Für Außenstehende scheint Minimalismus häufig mit Verzicht einherzugehen. Verzicht im Sinne von Vermissen. Die Aussage, keinen Fernseher zu besitzen, sorgt gerade bei vielen älteren Menschen für Kopfschütteln und ungläubige Gesichter. „Ich brauche mindestens zehn Paar Schuhe“ und „ohne meine Bücher könnte ich nicht leben“ sind Aussagen, die wir immer wieder zu hören bekommen. Die dem Minimalismus jedoch nur scheinbar widersprechen.

Denn beim Minimalismus geht es um die Reduktion aufs Wesentliche. Und zwar auf das, was für uns wesentlich ist. Wir verzichten auf Dinge, die wir ohnehin kaum benutzen. Diese Art Verzicht ist nicht schmerzhaft.

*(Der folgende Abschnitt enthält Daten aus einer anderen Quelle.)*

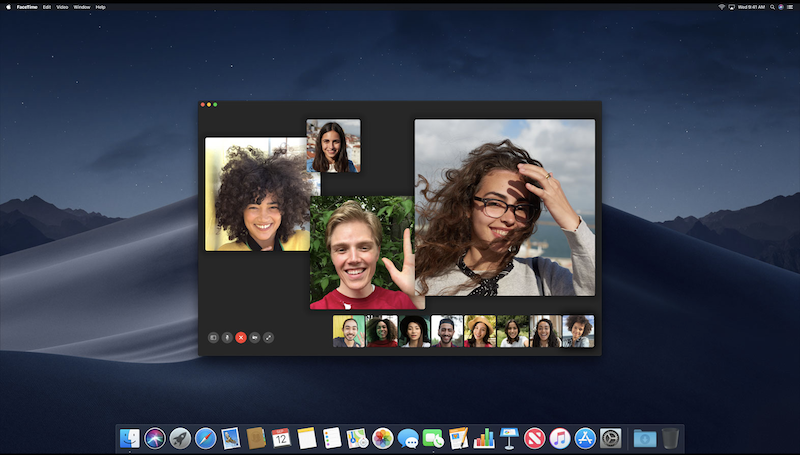Click the participant thumbnail wearing a yellow hat
Viewport: 800px width, 455px height.
click(x=480, y=331)
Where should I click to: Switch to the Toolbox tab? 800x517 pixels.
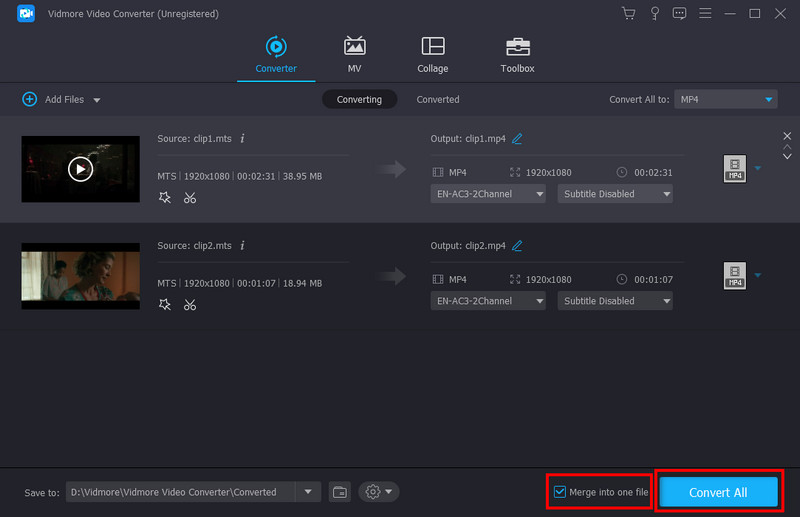[x=517, y=54]
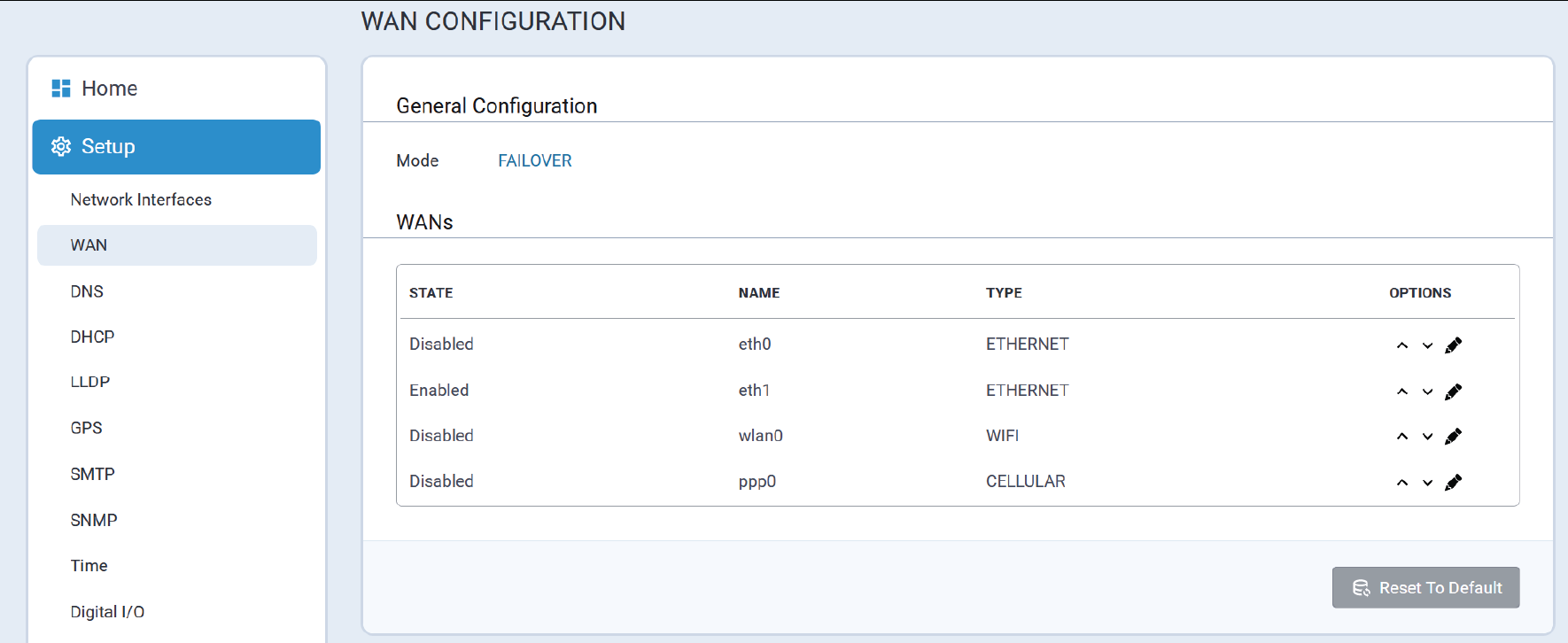Viewport: 1568px width, 643px height.
Task: Click the FAILOVER mode link
Action: pyautogui.click(x=534, y=160)
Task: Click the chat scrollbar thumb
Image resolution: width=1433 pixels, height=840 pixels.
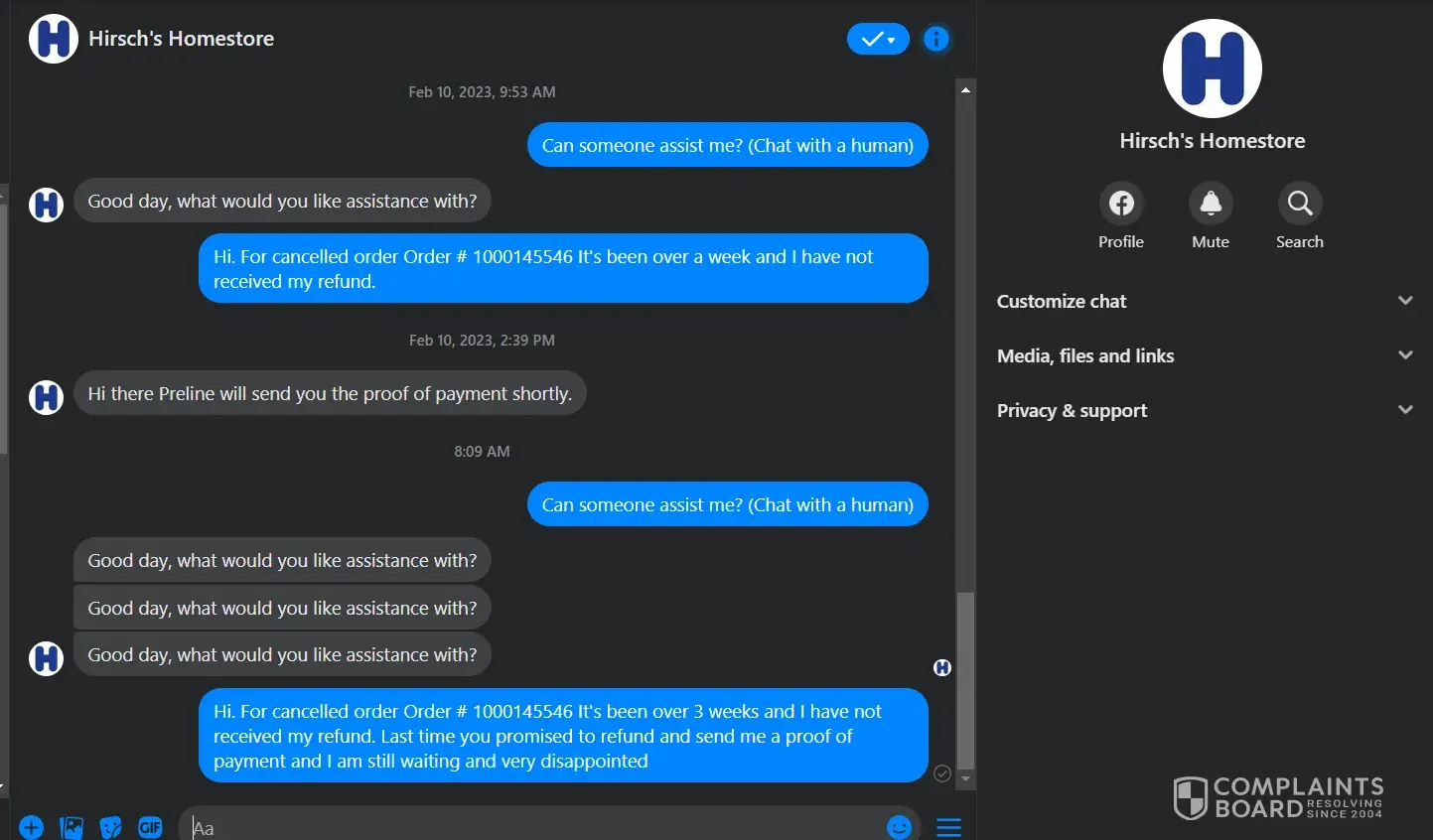Action: (965, 680)
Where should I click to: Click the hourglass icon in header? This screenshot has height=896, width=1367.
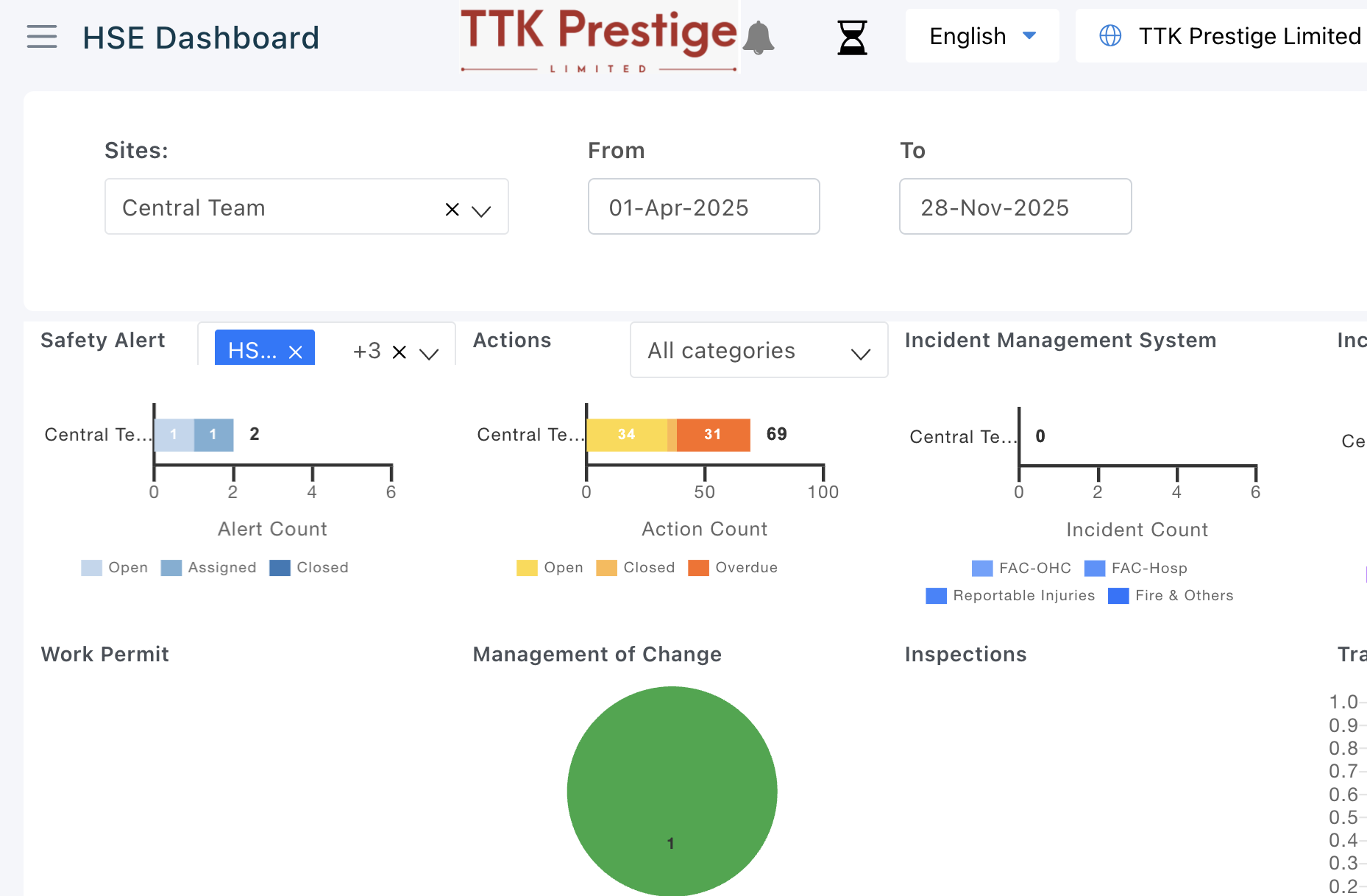click(852, 38)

Wir vermissen nichts, worauf wir ohnehin verzichten können. Wenn wir nicht gerne lesen, fällt es uns leicht, auf Bücher zu verzichten. Und wenn wir unsere Bücher lieben, dann behalten wir sie. Wenn sie für uns wesentlich sind. Oder wir geben sie trotzdem weg. Weil wir auf sie verzichten wollen. Um unsere Komfortzone zu erweitern und neue Wege zu gehen. Weil wir sehen wollen, wie es sich anfühlt, ohne unsere geliebten Bücher zu leben. Das kann schmerzhaft sein. Aber niemand zwingt uns dazu. Wir entscheiden selbst.

Als Minimalisten fokussieren wir uns. Unsere Aufmerksamkeit gehört den schönen Dingen, nicht dem ganzen Krempel. Wir beseitigen den Ballast, den wir in der Vergangenheit angehäuft haben, um unsere Kraft in der Gegenwart besser bündeln zu können. Sind unsere alten Bücher für uns kein Ballast, sondern sorgen sie auch heute noch für Freude, spricht nichts gegen ein prall gefülltes Bücherregal.

Beim Minimalisieren stehen wir in keinem Wettbewerb. Es geht nicht darum, möglichst viele Dinge auszumisten. Es geht auch nicht darum, möglichst wenig oder gar eine festgelegte Anzahl an Gegenständen zu besitzen. Wir legen selbst fest, was und wie viel davon für uns wesentlich ist.

Bevor wir einen Gegenstand ausmisten, den wir eventuell vermissen könnten, legen wir ihn für 90 Tage in unsere Vielleicht-Kiste. Bleibt er für 90 Tage in der Kiste, ist klar, dass wir den Gegenstand nicht vermissen werden.